Supervised Reinforcement Learning: From Expert Trajectories to Step-wise Reasoning

TL;DR

This work introduces Supervised Reinforcement Learning (SRL), a framework that reframes difficult reasoning tasks as sequential actions paired with an internal monologue. It provides dense, step-wise rewards based on the similarity between the model’s actions and expert actions, enabling learning even when final outcomes are incorrect. Empirical results show SRL outperforms SFT and RLVR on challenging math reasoning benchmarks and extends effectively to software engineering agentic tasks, with the SRL→RLVR pipeline delivering the strongest gains. The approach offers a robust, generalizable curriculum for reasoning-oriented LLMs and demonstrates flexible planning and self-verification behaviors beyond mere output length increases.

Abstract

Large Language Models (LLMs) often struggle with problems that require multi-step reasoning.
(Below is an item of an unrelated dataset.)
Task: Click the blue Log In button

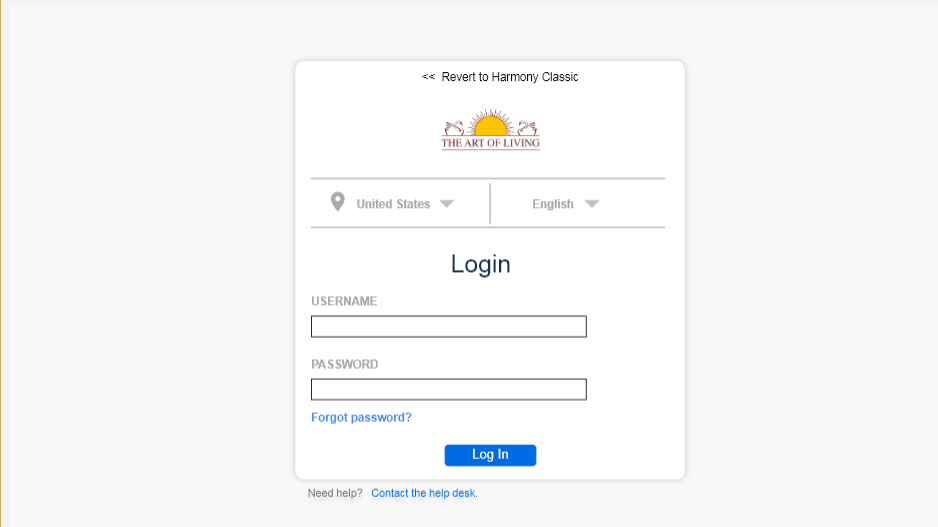Action: point(491,455)
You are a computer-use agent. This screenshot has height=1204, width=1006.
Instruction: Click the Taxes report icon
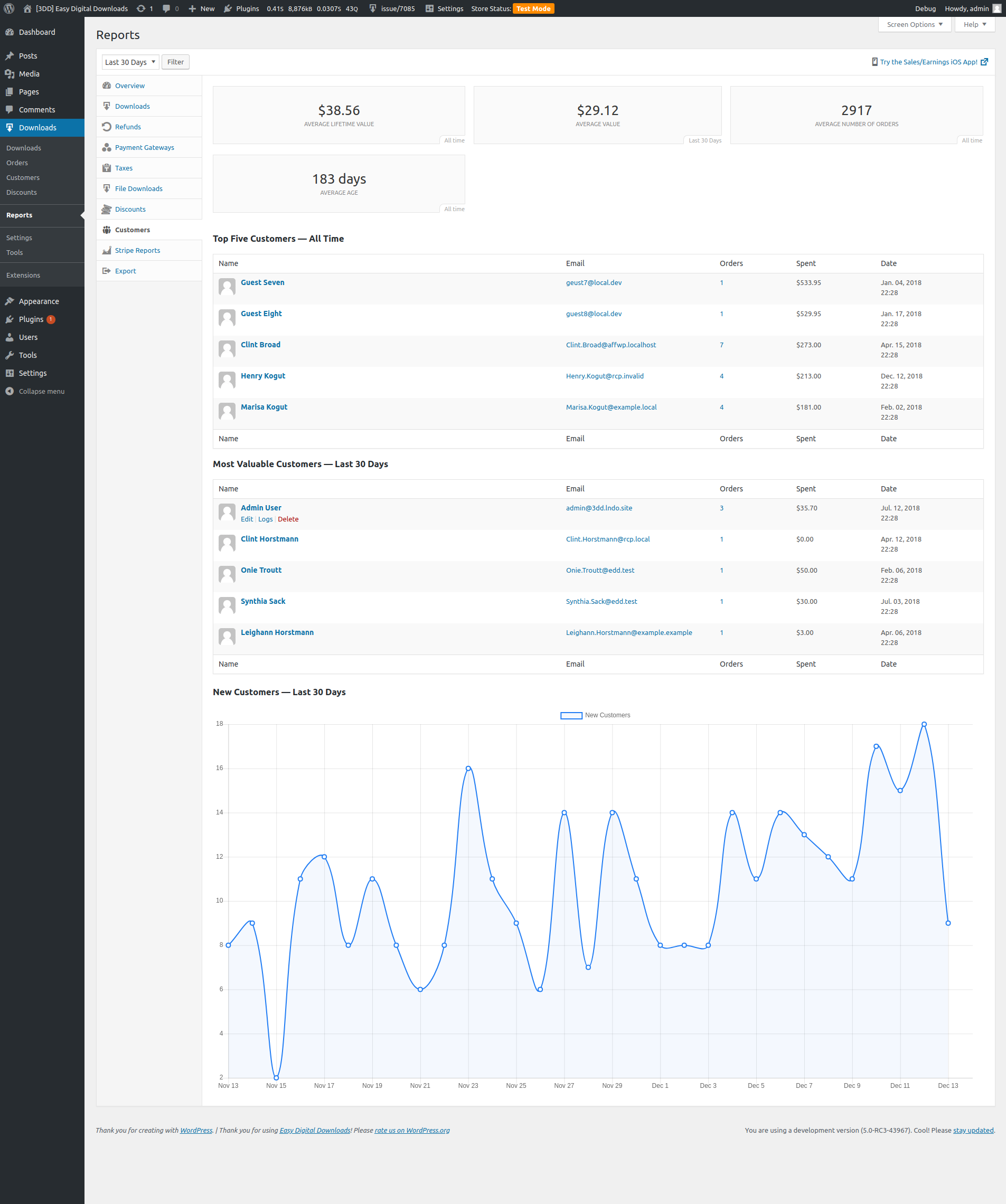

For small-scale open-source models, Reinforcement Learning with Verifiable Rewards (RLVR) fails when correct solutions are rarely sampled even after many attempts, while Supervised Fine-Tuning (SFT) tends to overfit long demonstrations through rigid token-by-token imitation. To address this gap, we propose Supervised Reinforcement Learning (SRL), a framework that reformulates problem solving as generating a sequence of logical "actions". SRL trains the model to generate an internal reasoning monologue before committing to each action. It provides smoother rewards based on the similarity between the model's actions and expert actions extracted from the SFT dataset in a step-wise manner. This supervision offers richer learning signals even when all rollouts are incorrect, while encouraging flexible reasoning guided by expert demonstrations. As a result, SRL enables small models to learn challenging problems previously unlearnable by SFT or RLVR. Moreover, initializing training with SRL before refining with RLVR yields the strongest overall performance. Beyond reasoning benchmarks, SRL generalizes effectively to agentic software engineering tasks, establishing it as a robust and versatile training framework for reasoning-oriented LLMs.

Paper Structure

This paper contains 19 sections, 13 equations, 5 figures, 7 tables.

Figures (5)

  • Figure 1: Performance of our method (SRL) against baselines on math reasoning benchmarks, with all models trained on the challenging s1k dataset muennighoff2025s1. Our key observations are: (1) Directly applying SFT on this dataset leads to performance degradation compared to the base model. (2) While RLVR can improve generalization over SFT, the gains are marginal. (3) Our proposed SRL method substantially outperforms these baselines, and the SRL $\rightarrow$ RLVR pipeline achieves the highest performance, overcoming the challenges of training on difficult data.
  • Figure 2: Illustration of SRL as compared to RL(VR) and SFT. (a) RL(VR) takes a query as input and performs k rollouts. The final answer correctness is used as the reward. (b) SFT uses both a query $\mathbf{x}$ and a complete teacher response $\mathbf{y}$ as input, training with a per-token loss to maximize the probability $p(\mathbf{y}|\mathbf{x})$. (c) SRL also uses a query and a teacher response. It breaks the response into step actions and, at each step, uses the previous steps as context. The model generates a next step action along with its step-wise inner thoughts, and the reward $r_k$ is based on the similarity between the model's and the teacher's action.
  • Figure 3: Given a solution trajectory, we take each summarized step as an action to be learned and take the partial solution before the step as the context of our newly created data. The model is then prompted to generate its thinking process followed by the action for the current step. A reward ($r_2$ in the figure) is then calculated based on the similarity between the model's and the expert's action.
  • Figure 4: Reasoning length distribution for base model and model trained with SRL.
  • Figure 5: Illustration of applying SRL to SWE tasks. We take two rounds of the past expert actions and corresponding observations in context and prompt the LLM to think before reaches the next action. The model action is compared with the expert action to compute the sequence similarity reward.